A majority of physicians agree that the exchange of health information via electronic health record and health IT systems will improve the quality of care they provide to their patients, especially before and after transitions of care, according to a new survey from the Bipartisan Policy Center. “When well-designed and implemented, health information technology (IT) plays a critical and foundational role in improving the quality and cost-effectiveness of care,” note the authors of the survey. The successful design and implementation of these EHR and health IT systems, however, depends greatly on what and how physicians want to exchange.
Comprising response from more than 500 physicians, the survey focuses on capturing the needs and preferences of physicians concerning the use of electronic health information for transitions of care and making this feedback available to inform decision-making in the areas design and implementation. The 527 respondents work generally in primary care at private ambulatory care offices (49%) of less than 10 physicians, and a predominant percentage of them (71%) have been using an EHR system for 1–5 years (44%) or more (31%).
What the responses show is a general consensus among providers that electronic collaboration becomes increasingly as more and more patients move between a variety of providers and across a number of locations:
The electronic sharing of health information among clinicians is especially important during transitions in patient care, when responsibility for a patient’s care is “handed off” from one provider to another. This may happen when a patient is discharged from the hospital or when a primary care clinician refers a patient to a specialist for a specific health problem. When the treating physician receives appropriate, relevant, and timely information about a patient, he or she is better equipped to provide effective and efficient care.
As the authors note, primary care physicians treating Medicare patients on average work with 229 others physicians working in 117 different practices. Transitions of care, therefore, are not only a fundamental part of their care but also an opportunity for proper care to break down.
In terms of the benefits of electronic exchange, a vast majority of physicians agree that health IT systems have the greatest effect on the quality and coordination of care. Eighty percent of physicians (80%) agreed that these areas benefitted most from improvements to health information exchange. Intriguingly, incentive programs (e.g., EHR Incentive Programs) and reduced healthcare costs were lower on the list of positives, at 72% and 57% respectively. That’s not to say that these areas are unimportant or inconsequential, but that their importance pales in comparison to what’s essential to providers in caring for their patients.
Atop physicians’ concerns about barriers in the way of better exchange of health information are interoperability, infrastructure, and cost. The lack of interoperable EHR systems and capable infrastructure were neck in neck for the title of top major barrier at 71%. Cost was a close third at 69%. Surprisingly, data security, privacy, and integrity were minor barriers by comparison, 25%, 22%, and 8% respectively. It’s the exchange not the information itself that’s holding physicians back from collaborating more effectively.
When it comes to the types of information providers want to receive about their patients related to transitions of care, four predominate. The most essential are summaries of care or reasons for care, which eclipse 4.5 on of a 5-point scale. Next are laboratory tests results and radiology or imaging test results, which range between 4.25 and 4.5. Last is the medication list, which is most essential when patients are discharged from a hospital (more than 4.5) and slightly less essential before and after referrals (no less than 4).

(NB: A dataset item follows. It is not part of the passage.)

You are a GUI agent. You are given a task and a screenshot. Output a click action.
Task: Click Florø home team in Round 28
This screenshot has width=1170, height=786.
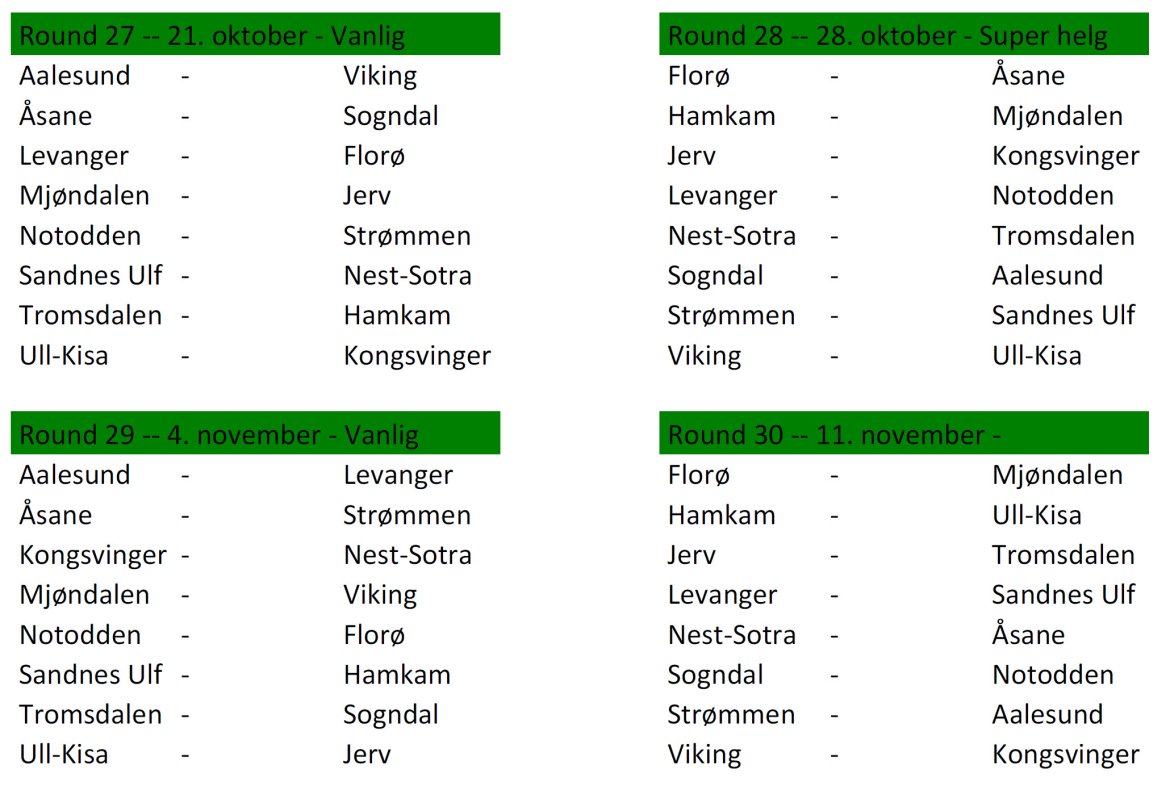coord(699,76)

The timely delivery of patient information is of major importance to physicians. For information deemed essential, a majority of clinicians (55%) want data pushed to them. Depending of the severity of a patient’s condition, the timing of this delivery varied. For patients requiring follow-up care after being discharged from a hospital, the largest number of physicians wanted pertinent patient data within 24 hours (nearly 50%) as compared to within 3 days for care not requiring follow-up (roughly 40%). For an urgent referral request, 60% of physicians want information immediately; for non-urgent conditions, clinicians are comfortable receiving information up to as many as three business days (roughly 70%).
When physicians receive information from external sources, most prefer the option to choose which pieces of data they want to integrate into their EHR system. Second to this majority of physicians (57%) are those who would integrate all information in their EHRs (16%). Unsurprisingly, physicians appear more confident in their own record keeping than those of their colleagues.
The development of state-level health information exchanges (HIEs) and planning for the Nationwide Health Information Network (NHIN) should be capable of improving exchange between providers. What’s still outstanding is the matter of cost. Who’s going to pay for these services and what will they cost?